Publicação: 25/03/2020 03:00

Para se prevenir do novo coronavírus, as primeiras recomendações são permanecer em casa, lavar constantemente as mãos com água e sabão ou higienizá-las com álcool em gel passar álcool em gel, principalmente ao pegar em maçanetas e comidas. Mas onde Shirley (nome fictício) mora não há maçanetas nem portas nem paredes. Os alimentos, que já eram escassos, estão ficando ainda mais difíceis. A mulher de 29 anos divide uma calçada do Bairro do Recife com o seu marido e um amigo. Em situação de rua, eles ficam mais vulneráveis à infecção considerada pandemia pela Organização Mundial da Saúde (OMS).

“Eu até sei o que está acontecendo, vejo as pessoas passando de máscara.
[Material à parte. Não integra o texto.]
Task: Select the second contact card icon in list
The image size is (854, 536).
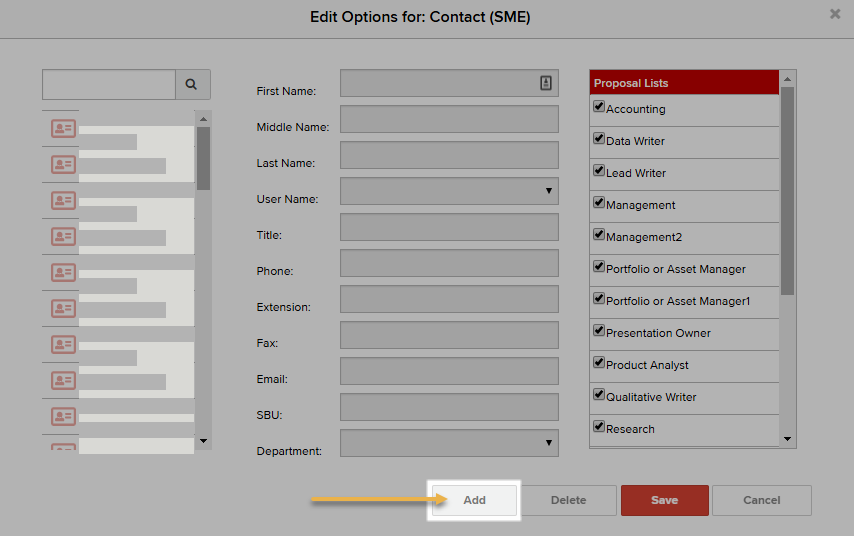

Ouvi dizer que era importante lavar as mãos com álcool e por isso eu e meu marido compramos um pouco no posto de gasolina aqui perto”, diz Shirley. “Os dias estão ficando muito difíceis. Tudo está fechado e não conseguimos comida. Até as pessoas que antes passavam e nos davam jantar estão parando. Hoje atravessei a ponte e fui ao Mercado de São José. Tive sorte de encontrar alguém que me deu um mamão. Gostaria de estar em um abrigo.”

José Gerivan Oliveira compartilha o local e a aflição com Shirley. “Ela teve sorte, mas eu não. Estou com prato e garrafa vazios, porque até água está difícil de conseguir. Pedem pra lavar as mãos, mas não tem onde fazer isso. Para arranjar um lugar para tomar banho tenho que andar quilômetros”, diz o homem de 46 anos, que desde 2008 está em situação de vulnerabilidade. “Para falar a verdade nem o nome da doença eu sei dizer. Para mim, pior do que ela só o que passamos aqui na rua.”

Sensibilizados com a situação deste recorte populacional, o movimento Frente Brasil Popular, em parceria com o Armazém do Campo, a ONG Bom Samaritano e a Pastoral do Povo de Rua organizam uma distribuição de marmitas para a noite de hoje. O Armazém fica localizado na Rua do Imperador, um espaço onde tem muitos moradores de rua.

“Antes do vírus, várias igrejas e grupos solidários faziam sopões para essas pessoas, mas com a chegada do coronavírus, muitos precisaram fechar. Sabemos que os moradores de rua têm acesso ao restaurante da Prefeitura do Recife na hora do almoço, mas e o café da manhã e o jantar? Começaremos, a partir desta quarta-feira, a distribuir alimentos. Serão, no primeiro dia, 50 marmitas, mas contamos com a colaboração de parceiros e da sociedade para que possamos aumentar este número”, diz o coordenador Paulo Mansan. “Queremos também arrecadar alimentos para que consigamos montar cestas básicas para os mais vulneráveis.”

MÁSCARAS DE PANO

Além dos alimentos, o grupo também mobiliza costureiras do polo têxtil de Caruaru para fabricar e distribuir máscaras de pano à população. “Nesse momento da história nós temos que nos unir em ações solidárias para superarmos este período tão difícil. É importante frisar também que prezaremos por todos os cuidados com higiene e saúde na hora de oferecer os alimentos àqueles mais necessitados.”